As it stands now, certainly lots of companies are practicing machine learning. I have secondhand descriptions of a lot of the “really advanced” NSA programs and they fit that bill. Not a lot of organizations I know of however are actually pushing the clock hand forward on AGI and meta. Even fewer are doing that consistently, or getting over the massive intellectual hurdles that require a team like DeepMind’s. Completing AGI will probably be the result of a marriage of increased computing power, which we can’t really control, and insights pioneered and published by top labs, which I legitimately think we could to some degree by modifying their goals and talking to their members. OpenAI is a nonprofit. At the absolute bare minimum, none of these companies’ publish their meta research for money. The worst things they seem to do at this stage aren’t achieved when they’re reaching for power so much as playing an intellectual & status game amongst themselves, and fulfilling their science fiction protagonist syndromes.
I don’t doubt that it would be better for us to have AI alignment solved than to rely on these speculations about how AI will be engineered, but I do not see any good argument as to why it’s a bad strategy.
If we were “doomed” in this way, would you agree that the thing to do—for those who could do it—is to keep trying to solve the problem of alignment? i.e. trying to identify an AI design that could be autonomous, and smarter than human, and yet still safe?

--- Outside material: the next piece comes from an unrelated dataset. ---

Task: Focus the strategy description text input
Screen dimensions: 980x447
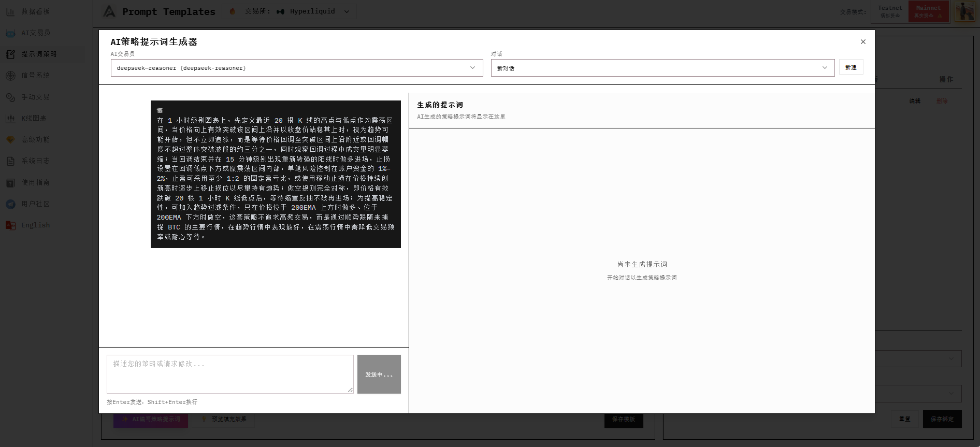Action: (230, 374)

Let me articulate my intuitions in a little bit more of a refined way: “If we ever get to a point where there are few secrets left, or that it’s common knowledge one can solve AGI with ~1000-10,000 million dollars, then delaying tactics probably wouldn’t work, because there’s nothing left for DeepMind to publish that speeds up the timeline.”
Inside those bounds, yes. I still think that people should keep working on alignment today, I just think other dumber people like me should try the delaying tactics I articulated in addition to funding alignment research.